Assignment: Across all the records, filter for lines with the word "badge" and copy them.

[Collected data]

□ □ □ □ □ □ □

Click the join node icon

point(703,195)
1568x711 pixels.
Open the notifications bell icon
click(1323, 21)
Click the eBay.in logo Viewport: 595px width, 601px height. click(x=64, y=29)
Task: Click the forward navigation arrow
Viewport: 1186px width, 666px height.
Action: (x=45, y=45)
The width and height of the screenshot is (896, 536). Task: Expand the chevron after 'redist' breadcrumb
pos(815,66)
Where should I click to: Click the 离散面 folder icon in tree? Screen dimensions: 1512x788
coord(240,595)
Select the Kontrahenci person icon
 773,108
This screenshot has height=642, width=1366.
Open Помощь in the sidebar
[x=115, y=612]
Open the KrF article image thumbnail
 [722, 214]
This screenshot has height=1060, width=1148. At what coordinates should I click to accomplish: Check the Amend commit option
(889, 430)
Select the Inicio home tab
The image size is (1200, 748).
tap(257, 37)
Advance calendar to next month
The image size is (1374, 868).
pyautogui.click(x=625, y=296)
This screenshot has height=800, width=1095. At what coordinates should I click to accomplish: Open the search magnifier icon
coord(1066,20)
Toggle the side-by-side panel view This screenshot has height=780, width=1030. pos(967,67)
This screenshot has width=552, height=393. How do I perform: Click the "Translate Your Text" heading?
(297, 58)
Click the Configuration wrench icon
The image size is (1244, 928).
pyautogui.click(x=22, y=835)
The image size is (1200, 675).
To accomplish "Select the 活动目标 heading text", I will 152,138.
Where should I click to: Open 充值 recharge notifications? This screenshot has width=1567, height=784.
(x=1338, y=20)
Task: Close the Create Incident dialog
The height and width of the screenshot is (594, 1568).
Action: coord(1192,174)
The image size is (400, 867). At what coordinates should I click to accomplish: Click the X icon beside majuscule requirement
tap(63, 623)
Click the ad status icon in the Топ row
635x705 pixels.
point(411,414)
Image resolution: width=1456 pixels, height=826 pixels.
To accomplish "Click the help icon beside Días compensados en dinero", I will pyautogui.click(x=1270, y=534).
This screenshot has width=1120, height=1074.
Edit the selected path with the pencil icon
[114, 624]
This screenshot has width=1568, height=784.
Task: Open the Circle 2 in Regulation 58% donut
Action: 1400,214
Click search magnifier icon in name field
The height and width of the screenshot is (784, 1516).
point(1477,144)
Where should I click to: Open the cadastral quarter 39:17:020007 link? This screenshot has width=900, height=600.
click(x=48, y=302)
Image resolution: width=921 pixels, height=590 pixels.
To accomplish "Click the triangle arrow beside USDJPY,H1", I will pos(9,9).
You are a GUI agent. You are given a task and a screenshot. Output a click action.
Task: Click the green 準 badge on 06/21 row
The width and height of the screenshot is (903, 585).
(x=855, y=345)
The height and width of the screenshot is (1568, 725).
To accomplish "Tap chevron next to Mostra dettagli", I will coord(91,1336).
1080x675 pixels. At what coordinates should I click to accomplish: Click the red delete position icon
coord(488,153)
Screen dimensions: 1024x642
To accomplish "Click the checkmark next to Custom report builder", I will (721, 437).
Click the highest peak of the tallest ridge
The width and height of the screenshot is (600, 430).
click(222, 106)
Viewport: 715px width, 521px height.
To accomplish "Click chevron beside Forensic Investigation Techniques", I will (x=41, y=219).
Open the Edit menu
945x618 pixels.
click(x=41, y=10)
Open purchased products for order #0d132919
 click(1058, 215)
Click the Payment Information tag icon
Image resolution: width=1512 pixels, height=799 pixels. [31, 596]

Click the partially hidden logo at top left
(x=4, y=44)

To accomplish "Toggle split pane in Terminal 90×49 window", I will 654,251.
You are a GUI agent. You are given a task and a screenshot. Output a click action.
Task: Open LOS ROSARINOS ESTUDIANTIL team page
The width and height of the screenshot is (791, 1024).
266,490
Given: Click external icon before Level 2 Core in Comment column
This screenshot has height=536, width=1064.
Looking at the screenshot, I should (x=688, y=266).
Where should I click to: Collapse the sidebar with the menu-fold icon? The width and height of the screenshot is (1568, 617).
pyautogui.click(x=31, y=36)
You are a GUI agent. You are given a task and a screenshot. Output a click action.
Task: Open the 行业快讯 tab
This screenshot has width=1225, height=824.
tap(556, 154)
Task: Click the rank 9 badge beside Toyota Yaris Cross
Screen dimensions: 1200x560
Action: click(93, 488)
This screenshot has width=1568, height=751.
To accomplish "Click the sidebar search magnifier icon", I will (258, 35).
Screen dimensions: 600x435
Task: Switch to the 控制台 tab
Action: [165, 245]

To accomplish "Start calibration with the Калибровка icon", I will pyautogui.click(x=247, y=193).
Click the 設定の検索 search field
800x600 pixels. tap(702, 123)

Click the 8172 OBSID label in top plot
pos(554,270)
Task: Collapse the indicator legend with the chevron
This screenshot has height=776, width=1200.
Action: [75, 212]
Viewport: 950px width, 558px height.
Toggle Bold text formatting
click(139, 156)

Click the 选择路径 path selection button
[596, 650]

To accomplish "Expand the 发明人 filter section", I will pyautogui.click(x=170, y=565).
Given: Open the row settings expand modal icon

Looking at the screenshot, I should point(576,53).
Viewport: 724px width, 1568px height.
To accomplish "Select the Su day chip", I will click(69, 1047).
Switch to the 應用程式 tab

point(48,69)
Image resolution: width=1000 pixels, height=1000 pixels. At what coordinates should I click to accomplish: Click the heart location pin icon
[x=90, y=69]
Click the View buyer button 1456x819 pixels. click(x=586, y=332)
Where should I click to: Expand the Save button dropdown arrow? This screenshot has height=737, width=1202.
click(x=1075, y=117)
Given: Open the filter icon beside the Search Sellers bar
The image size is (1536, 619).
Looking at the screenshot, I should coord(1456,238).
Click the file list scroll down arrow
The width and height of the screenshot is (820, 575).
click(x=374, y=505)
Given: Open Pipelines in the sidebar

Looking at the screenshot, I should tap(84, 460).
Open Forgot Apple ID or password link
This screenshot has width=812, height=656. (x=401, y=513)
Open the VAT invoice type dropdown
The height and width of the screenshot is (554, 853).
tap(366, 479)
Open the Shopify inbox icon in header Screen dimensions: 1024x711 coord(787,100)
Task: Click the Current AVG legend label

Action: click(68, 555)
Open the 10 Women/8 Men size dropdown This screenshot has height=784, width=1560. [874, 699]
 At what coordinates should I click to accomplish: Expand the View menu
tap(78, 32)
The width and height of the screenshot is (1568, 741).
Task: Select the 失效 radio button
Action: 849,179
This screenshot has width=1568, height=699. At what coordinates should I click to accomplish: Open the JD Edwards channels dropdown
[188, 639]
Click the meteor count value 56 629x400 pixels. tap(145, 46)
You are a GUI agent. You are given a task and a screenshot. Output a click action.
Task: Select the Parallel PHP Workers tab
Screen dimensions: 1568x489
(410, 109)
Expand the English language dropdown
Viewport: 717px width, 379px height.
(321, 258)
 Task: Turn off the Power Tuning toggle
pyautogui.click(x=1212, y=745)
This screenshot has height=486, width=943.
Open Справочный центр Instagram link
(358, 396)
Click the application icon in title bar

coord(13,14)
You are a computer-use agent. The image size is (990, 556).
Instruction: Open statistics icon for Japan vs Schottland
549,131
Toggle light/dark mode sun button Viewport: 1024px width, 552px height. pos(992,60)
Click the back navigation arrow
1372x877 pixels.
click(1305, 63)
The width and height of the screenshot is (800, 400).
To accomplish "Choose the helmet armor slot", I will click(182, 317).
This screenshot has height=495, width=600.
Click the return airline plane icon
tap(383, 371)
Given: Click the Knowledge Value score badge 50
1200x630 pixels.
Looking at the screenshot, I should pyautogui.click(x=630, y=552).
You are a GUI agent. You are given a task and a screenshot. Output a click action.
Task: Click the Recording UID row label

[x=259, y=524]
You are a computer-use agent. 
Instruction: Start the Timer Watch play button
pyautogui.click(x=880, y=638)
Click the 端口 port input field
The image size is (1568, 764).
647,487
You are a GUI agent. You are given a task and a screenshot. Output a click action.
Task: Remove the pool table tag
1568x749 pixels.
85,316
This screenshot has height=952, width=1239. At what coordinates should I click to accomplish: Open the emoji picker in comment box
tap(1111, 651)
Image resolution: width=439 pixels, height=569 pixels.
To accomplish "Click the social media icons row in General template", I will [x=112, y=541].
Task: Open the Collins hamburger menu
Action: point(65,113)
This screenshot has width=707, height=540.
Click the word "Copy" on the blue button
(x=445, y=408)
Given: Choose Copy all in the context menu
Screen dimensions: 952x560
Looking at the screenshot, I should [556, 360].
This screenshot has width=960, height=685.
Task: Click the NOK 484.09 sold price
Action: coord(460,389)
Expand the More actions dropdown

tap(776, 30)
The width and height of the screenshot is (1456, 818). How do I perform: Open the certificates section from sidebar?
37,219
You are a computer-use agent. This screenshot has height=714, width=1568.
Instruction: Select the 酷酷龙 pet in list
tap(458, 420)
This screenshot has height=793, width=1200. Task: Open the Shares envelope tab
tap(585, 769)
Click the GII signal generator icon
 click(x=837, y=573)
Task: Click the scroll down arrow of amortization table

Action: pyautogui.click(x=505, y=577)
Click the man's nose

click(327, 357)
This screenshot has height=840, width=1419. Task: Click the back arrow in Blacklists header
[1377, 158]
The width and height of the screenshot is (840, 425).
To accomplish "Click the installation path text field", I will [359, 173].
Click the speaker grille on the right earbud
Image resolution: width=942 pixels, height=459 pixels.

□ □ □ □ □ □ □

Your response:
Task: Click the green 準 badge on 06/21 row
Task: Click the rank 9 badge beside Toyota Yaris Cross
Given: Click the Knowledge Value score badge 50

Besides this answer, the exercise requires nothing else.